Your copy must start with the line containing "Task: Activate the Crop tool" and end with the last line of the entries, matching them exactly and leaving out every picture.

[Stored data entries]
----
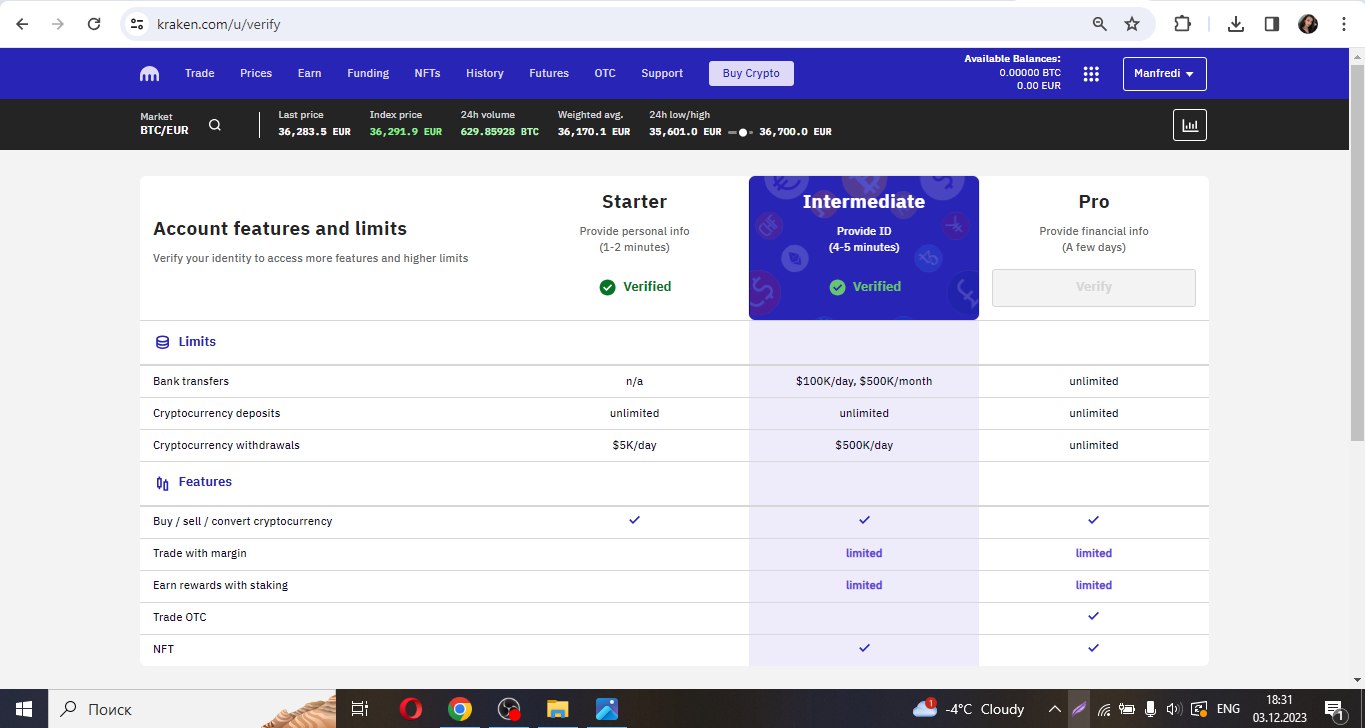Click the Starter Verified checkmark
Viewport: 1365px width, 728px height.
[607, 287]
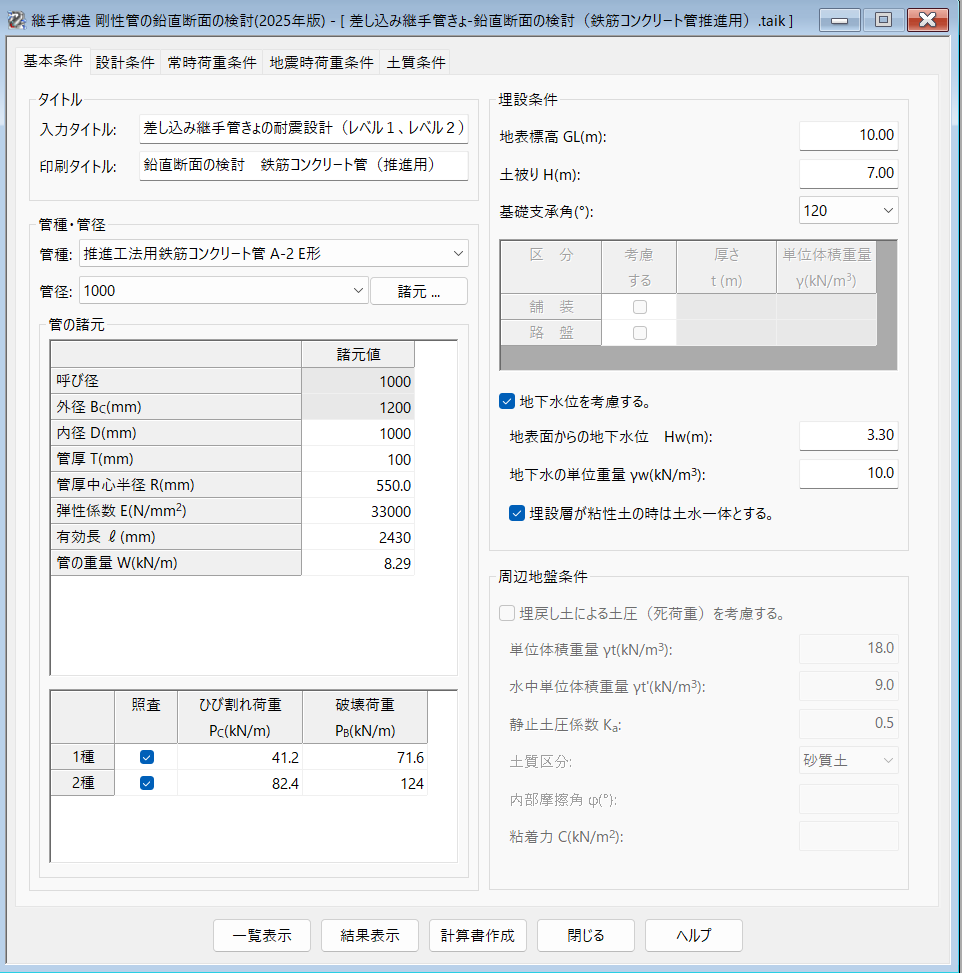Click the 土被り H(m) input field
962x973 pixels.
[x=848, y=173]
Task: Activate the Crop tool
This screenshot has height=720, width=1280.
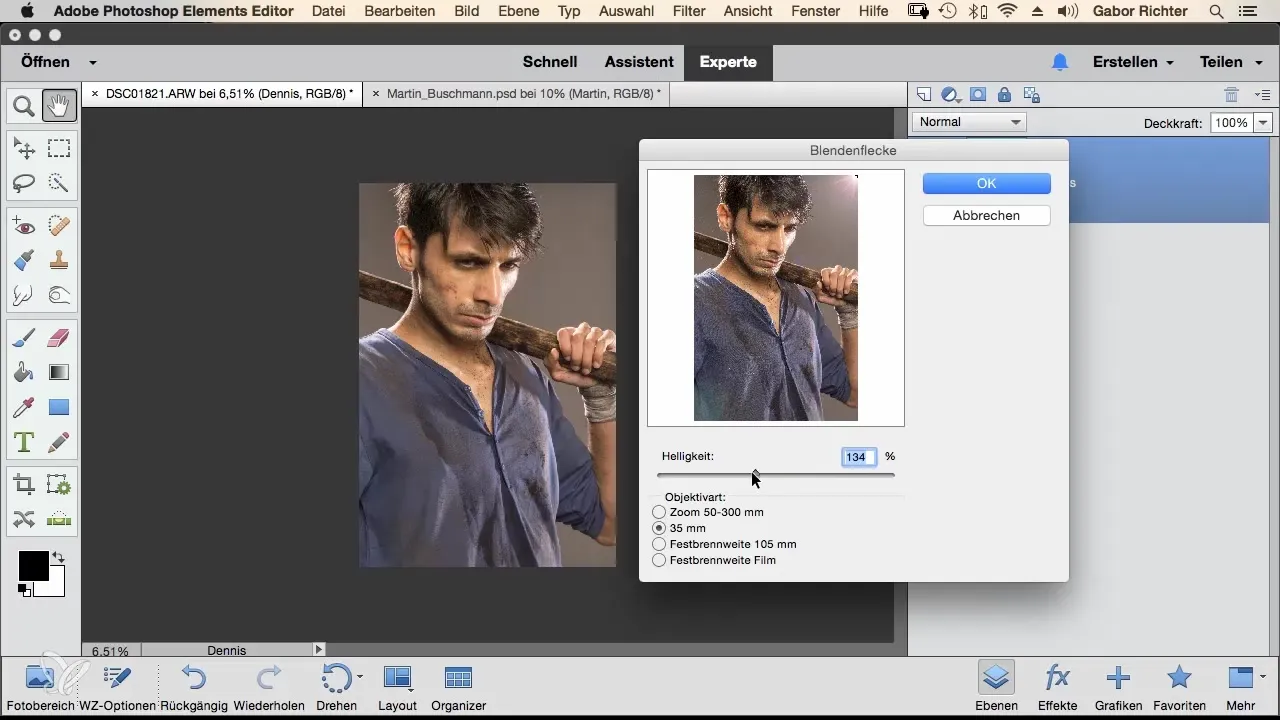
----
- Task response -
Task: Activate the Crop tool
This screenshot has height=720, width=1280.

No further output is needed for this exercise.